We also used the MISCAN approach to analyse the results of the Health Insurance Plan trial study. These comparisons show the potential power of modelling: the parameter values for the invariant part of the natural history of pre-clinical breast cancer are indeed the same, whereas the increase in the sensitivity reflects the improvement in mammography. Taking the obvious differences between HIP and Nijmegen (one of the two Dutch pilot studies) into account, the model shows that there is a good correspondence between the screening data from these studies. The findings about the duration of pre-clinical disease and the sensitivity of screening can be compared with results from other modelling approaches. Day and colleagues [13
] applied this model to data from Utrecht (the other Dutch pilot study). The study reports a good fit of the model (chi-square of 7.2 and 7 degrees of freedom) when assuming a sensitivity of 99% and a mean duration of 2.8 years. It is not indicated exactly what data from Utrecht were used, but it is clearly a less detailed subset of the data than we used for testing model assumptions. An adapted version of the Day and Walter model was applied to the Nijmegen data [14
]. In general, the estimated parameters are comparable to the values found with the MISCAN approach presented here, especially regarding the age-dependency of the estimated duration of the preclinical stage. The reported average duration is somewhat shorter, however, for example, 2.5 years in the 50 to 64 year old age group.

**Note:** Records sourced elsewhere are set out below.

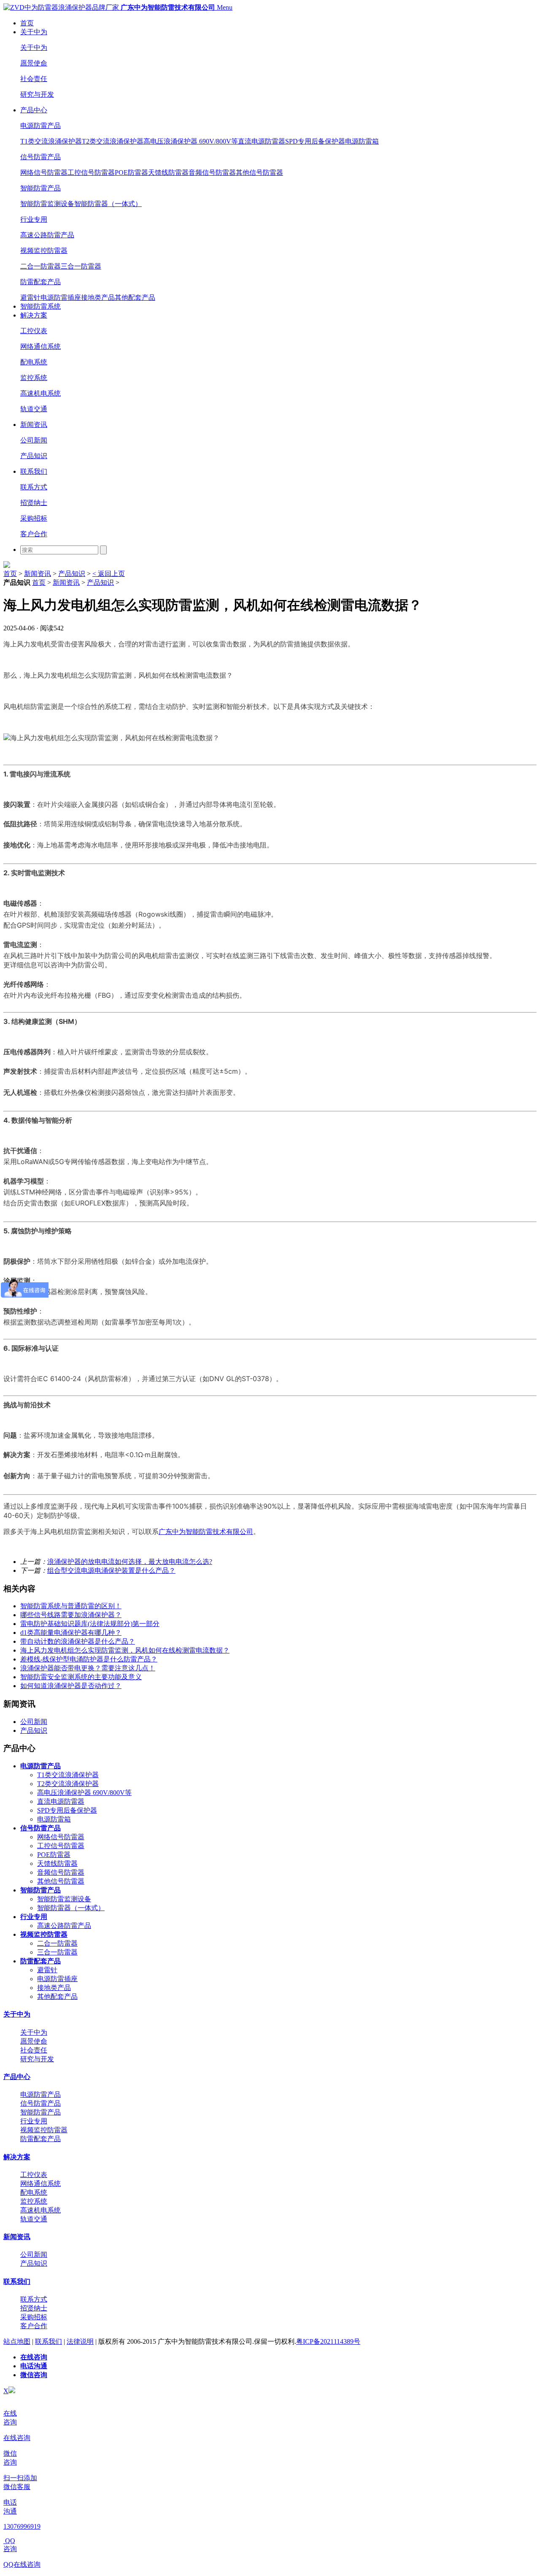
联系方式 (33, 487)
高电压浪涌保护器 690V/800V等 (190, 141)
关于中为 (33, 31)
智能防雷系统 (40, 306)
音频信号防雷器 (212, 172)
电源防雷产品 (40, 125)
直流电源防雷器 (261, 141)
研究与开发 (37, 94)
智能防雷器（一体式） (108, 203)
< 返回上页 (108, 573)
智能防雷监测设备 (47, 203)
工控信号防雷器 (91, 172)
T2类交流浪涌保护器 (112, 141)
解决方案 (33, 315)
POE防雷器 (131, 172)
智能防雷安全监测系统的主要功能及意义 (81, 1676)
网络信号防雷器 (44, 172)
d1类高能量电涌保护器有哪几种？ (71, 1632)
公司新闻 (33, 440)
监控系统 (33, 377)
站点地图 (16, 2341)
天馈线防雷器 (168, 172)
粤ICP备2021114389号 (328, 2341)
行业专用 (33, 219)
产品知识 (33, 455)
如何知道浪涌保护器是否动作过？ (71, 1685)
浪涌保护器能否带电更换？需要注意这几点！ (87, 1668)
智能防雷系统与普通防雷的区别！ (71, 1606)
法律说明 (80, 2341)
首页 (27, 23)
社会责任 (33, 78)
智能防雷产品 (40, 188)
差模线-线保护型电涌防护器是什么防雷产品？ (88, 1659)
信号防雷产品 (40, 156)
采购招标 (33, 518)
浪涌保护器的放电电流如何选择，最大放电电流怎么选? (129, 1561)
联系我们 (33, 471)
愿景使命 (33, 63)
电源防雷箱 (362, 141)
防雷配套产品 (40, 281)
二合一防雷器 (40, 266)
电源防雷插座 (60, 297)
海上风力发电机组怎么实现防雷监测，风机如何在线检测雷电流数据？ (125, 1650)
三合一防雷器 (81, 266)
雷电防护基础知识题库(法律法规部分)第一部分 (89, 1623)
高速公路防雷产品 (47, 235)
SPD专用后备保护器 (315, 141)
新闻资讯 (33, 424)
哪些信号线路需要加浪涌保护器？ (71, 1614)
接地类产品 (98, 297)
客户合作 (33, 533)
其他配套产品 (135, 297)
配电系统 (33, 362)
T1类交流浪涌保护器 (51, 141)
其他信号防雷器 (259, 172)
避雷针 (30, 297)
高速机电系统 (40, 393)
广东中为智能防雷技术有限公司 (206, 1531)
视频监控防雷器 (44, 250)
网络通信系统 (40, 346)
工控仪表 (33, 330)
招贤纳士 (33, 502)
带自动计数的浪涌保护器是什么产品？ (77, 1641)
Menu (224, 7)
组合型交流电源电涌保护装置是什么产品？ (111, 1570)
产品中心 (33, 110)
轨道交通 (33, 409)
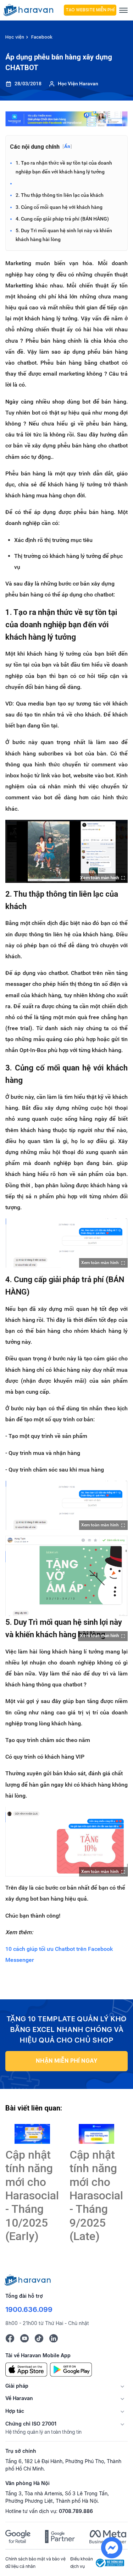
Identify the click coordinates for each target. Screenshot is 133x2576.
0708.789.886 (76, 2511)
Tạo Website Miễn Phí (90, 9)
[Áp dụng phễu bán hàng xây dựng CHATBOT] (32, 2134)
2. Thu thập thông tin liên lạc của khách (60, 195)
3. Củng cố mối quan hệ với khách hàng (59, 207)
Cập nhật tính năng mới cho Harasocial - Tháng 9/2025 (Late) (96, 2195)
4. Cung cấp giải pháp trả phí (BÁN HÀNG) (62, 219)
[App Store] (26, 2369)
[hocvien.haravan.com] (32, 10)
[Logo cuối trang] (28, 2279)
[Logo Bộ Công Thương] (110, 2562)
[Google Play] (71, 2369)
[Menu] (123, 10)
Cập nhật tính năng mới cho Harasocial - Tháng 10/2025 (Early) (32, 2195)
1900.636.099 (28, 2309)
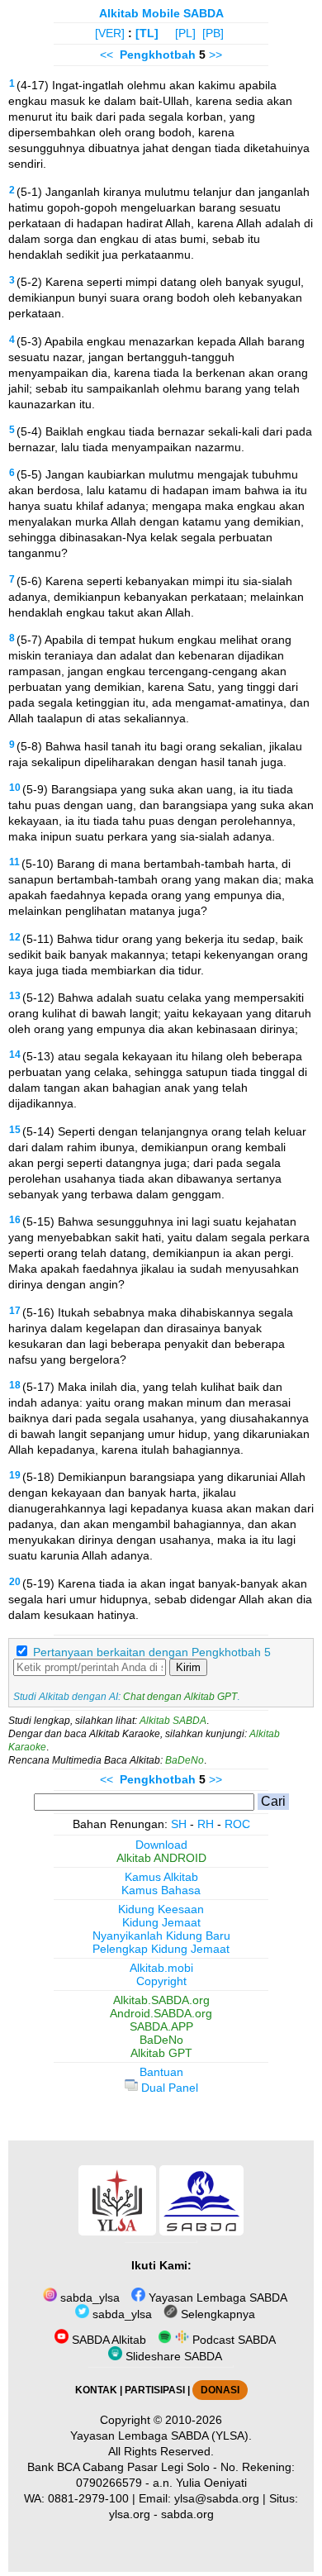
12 (15, 937)
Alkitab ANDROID (161, 1857)
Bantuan (161, 2071)
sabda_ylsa (88, 2297)
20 (15, 1582)
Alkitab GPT (161, 2052)
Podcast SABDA (232, 2339)
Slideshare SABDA (172, 2356)
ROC (237, 1824)
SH (179, 1824)
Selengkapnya (216, 2314)
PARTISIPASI (155, 2390)
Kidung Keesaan (161, 1909)
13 (15, 996)
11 (14, 862)
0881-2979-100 (88, 2498)
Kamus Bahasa (161, 1890)
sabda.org (187, 2514)
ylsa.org (129, 2514)
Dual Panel (168, 2087)
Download (161, 1844)
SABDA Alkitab (107, 2339)
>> (215, 54)
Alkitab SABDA (173, 1721)
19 (15, 1475)
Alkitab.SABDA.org (161, 2000)
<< (106, 54)
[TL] (147, 33)
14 (15, 1054)
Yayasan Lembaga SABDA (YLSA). (161, 2435)
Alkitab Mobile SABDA (161, 13)
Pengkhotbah (158, 54)
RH (205, 1824)
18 (15, 1385)
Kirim (188, 1667)
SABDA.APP (161, 2026)
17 (15, 1311)
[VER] (110, 33)
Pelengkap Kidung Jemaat (161, 1948)
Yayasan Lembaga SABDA (216, 2297)
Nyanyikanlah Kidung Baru (161, 1935)
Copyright (161, 1981)
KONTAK (96, 2390)
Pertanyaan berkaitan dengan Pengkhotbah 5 (152, 1652)
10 (15, 788)
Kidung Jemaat (161, 1922)
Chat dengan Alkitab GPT (180, 1697)
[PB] (213, 33)
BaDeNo (184, 1760)
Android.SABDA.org (161, 2013)
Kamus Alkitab (161, 1876)
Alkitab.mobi (161, 1967)
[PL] (185, 33)
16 (15, 1220)
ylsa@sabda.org (216, 2498)
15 (15, 1130)
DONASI (220, 2390)
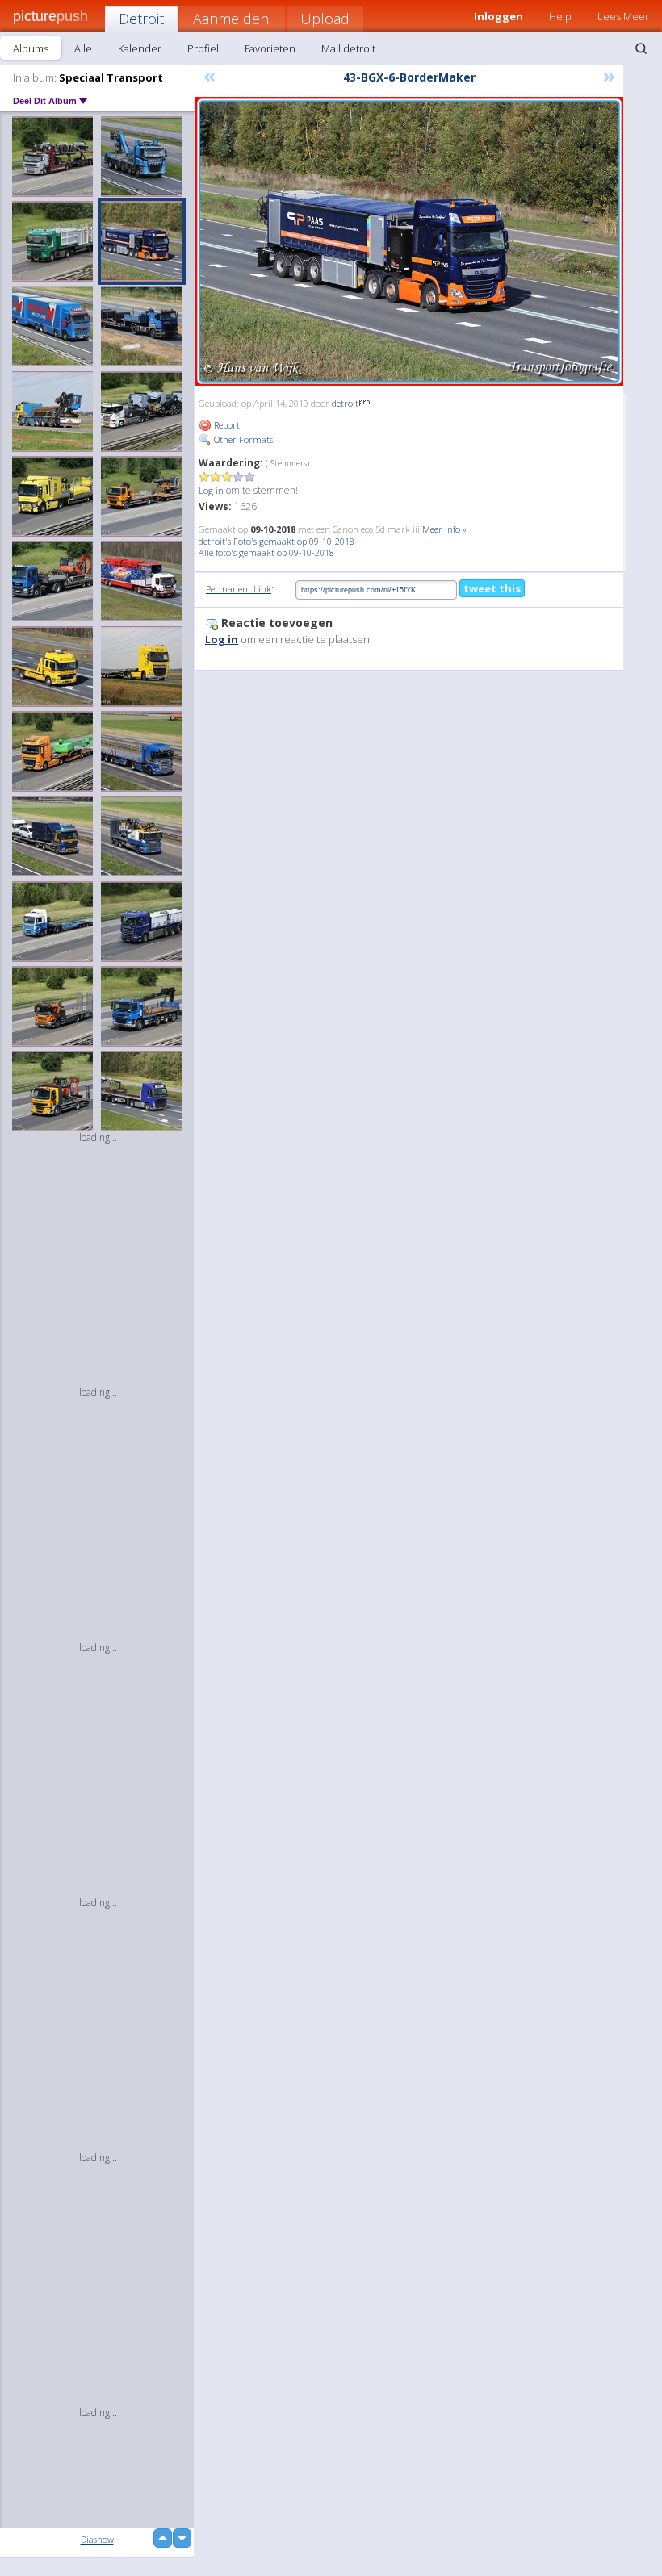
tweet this (492, 588)
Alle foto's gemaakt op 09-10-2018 (266, 552)
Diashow (97, 2539)
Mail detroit (348, 48)
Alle (83, 48)
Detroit (141, 18)
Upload (325, 18)
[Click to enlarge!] (409, 241)
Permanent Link (238, 589)
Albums (30, 48)
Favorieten (270, 48)
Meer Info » (444, 529)
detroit (345, 403)
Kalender (139, 48)
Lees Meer (623, 16)
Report (226, 425)
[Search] (641, 48)
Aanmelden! (232, 18)
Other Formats (242, 439)
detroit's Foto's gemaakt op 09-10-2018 (276, 541)
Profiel (203, 48)
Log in (211, 490)
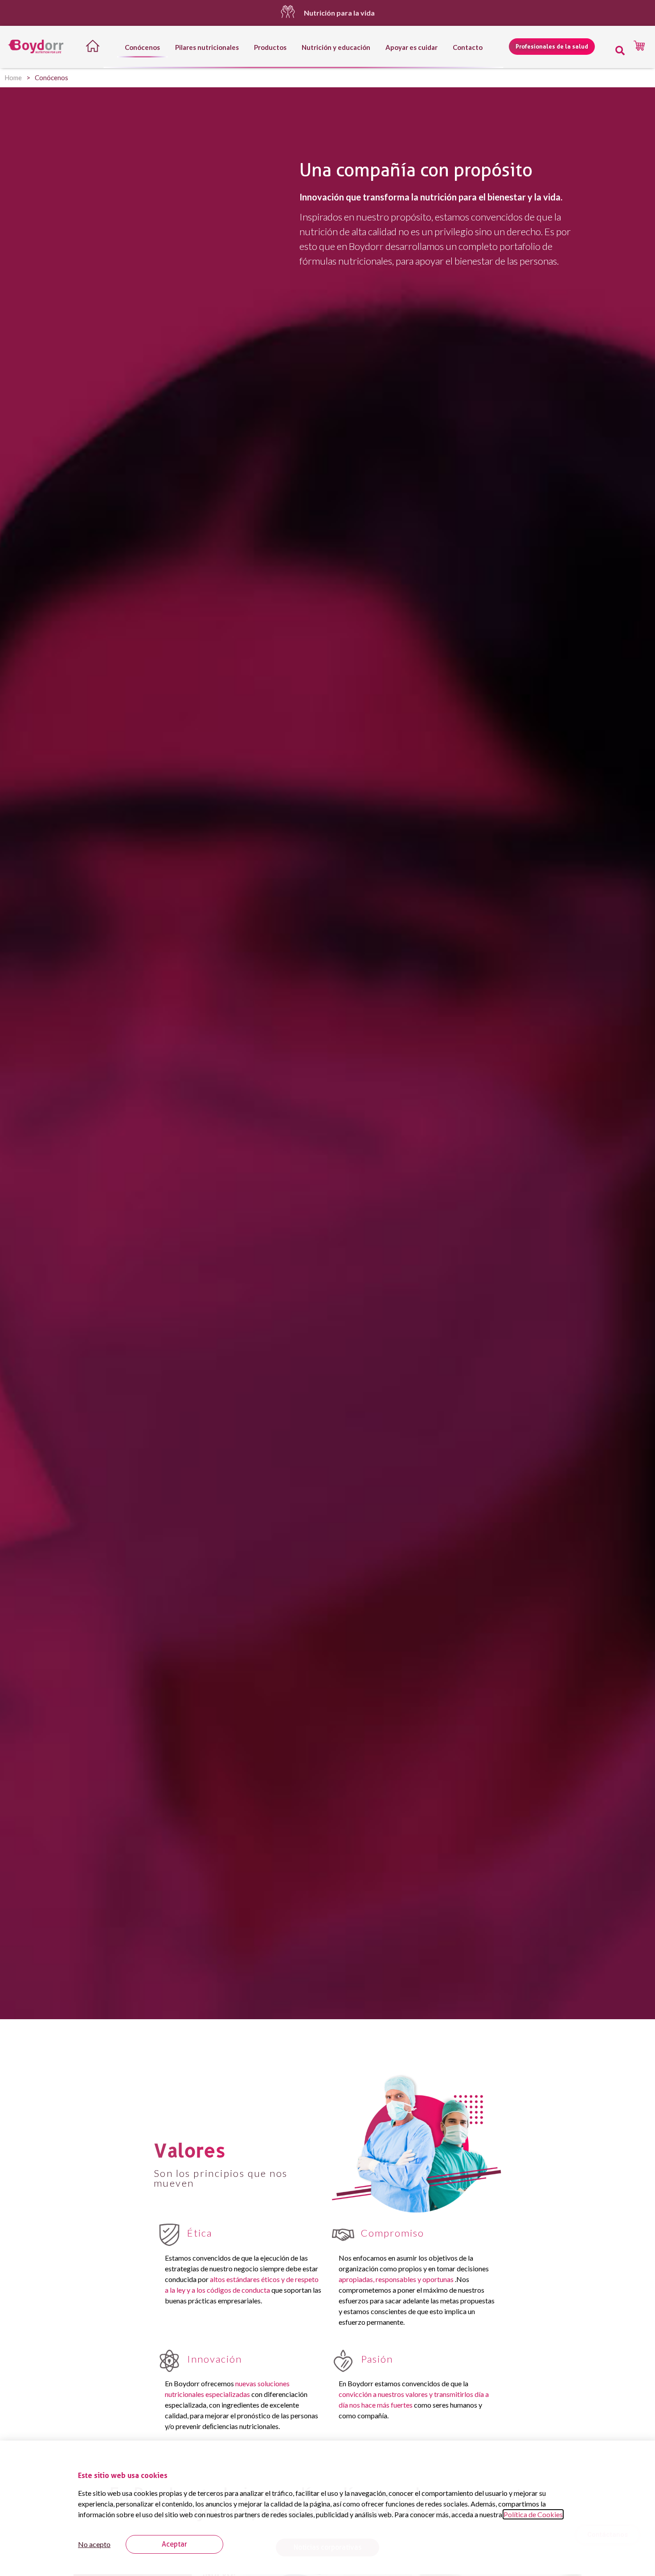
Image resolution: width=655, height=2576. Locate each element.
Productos (270, 47)
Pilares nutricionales (207, 47)
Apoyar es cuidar (411, 47)
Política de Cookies (533, 2514)
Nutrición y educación (336, 47)
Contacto (468, 47)
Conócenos (142, 47)
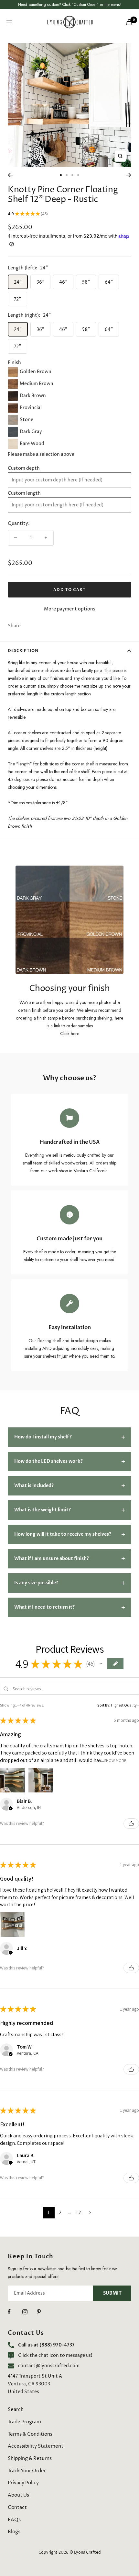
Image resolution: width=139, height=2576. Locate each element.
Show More (115, 1760)
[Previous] (10, 175)
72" (17, 299)
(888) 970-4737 (57, 2345)
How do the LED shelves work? (48, 1461)
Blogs (14, 2531)
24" (18, 282)
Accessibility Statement (35, 2446)
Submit (112, 2293)
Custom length (24, 493)
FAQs (14, 2519)
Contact (17, 2507)
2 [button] (60, 2212)
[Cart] (129, 22)
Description (23, 650)
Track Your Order (27, 2470)
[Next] (128, 175)
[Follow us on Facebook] (15, 2311)
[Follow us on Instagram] (29, 2311)
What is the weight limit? (42, 1510)
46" (63, 282)
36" (40, 282)
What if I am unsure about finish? (51, 1558)
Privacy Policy (23, 2482)
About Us (18, 2495)
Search (16, 2409)
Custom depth (24, 468)
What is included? (34, 1486)
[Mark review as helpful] (131, 1823)
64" (109, 282)
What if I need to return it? (44, 1607)
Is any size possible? (36, 1583)
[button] (101, 1664)
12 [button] (78, 2212)
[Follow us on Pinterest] (44, 2311)
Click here (69, 1033)
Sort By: (103, 1705)
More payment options (69, 609)
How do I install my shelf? (43, 1437)
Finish (14, 363)
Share (14, 626)
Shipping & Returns (30, 2458)
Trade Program (24, 2421)
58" (86, 282)
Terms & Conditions (30, 2434)
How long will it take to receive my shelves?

Data on the natural history at older ages have been very limited, but are slowly emerging now that the Dutch programme includes women aged 70 to 74 years [15
]. Data on the natural history of DCIS are scarce [16
], but parameters concerning the screen-detectable pre-clinical period can be estimated, based on the aforementioned data.
In our first analyses, we have assumed that 10% of invasive breast cancers are preceded by a screen-detectable DCIS phase and that the chance of progressing to invasive cancer or clinical DCIS is almost 90% in the long term. Recent data from randomised treatment trials support a high progression rate in the long term [17
]. The observed screen data are then consistent/compatible with a mammography sensitivity of 40% and a mean screen-detectable duration of 5 years.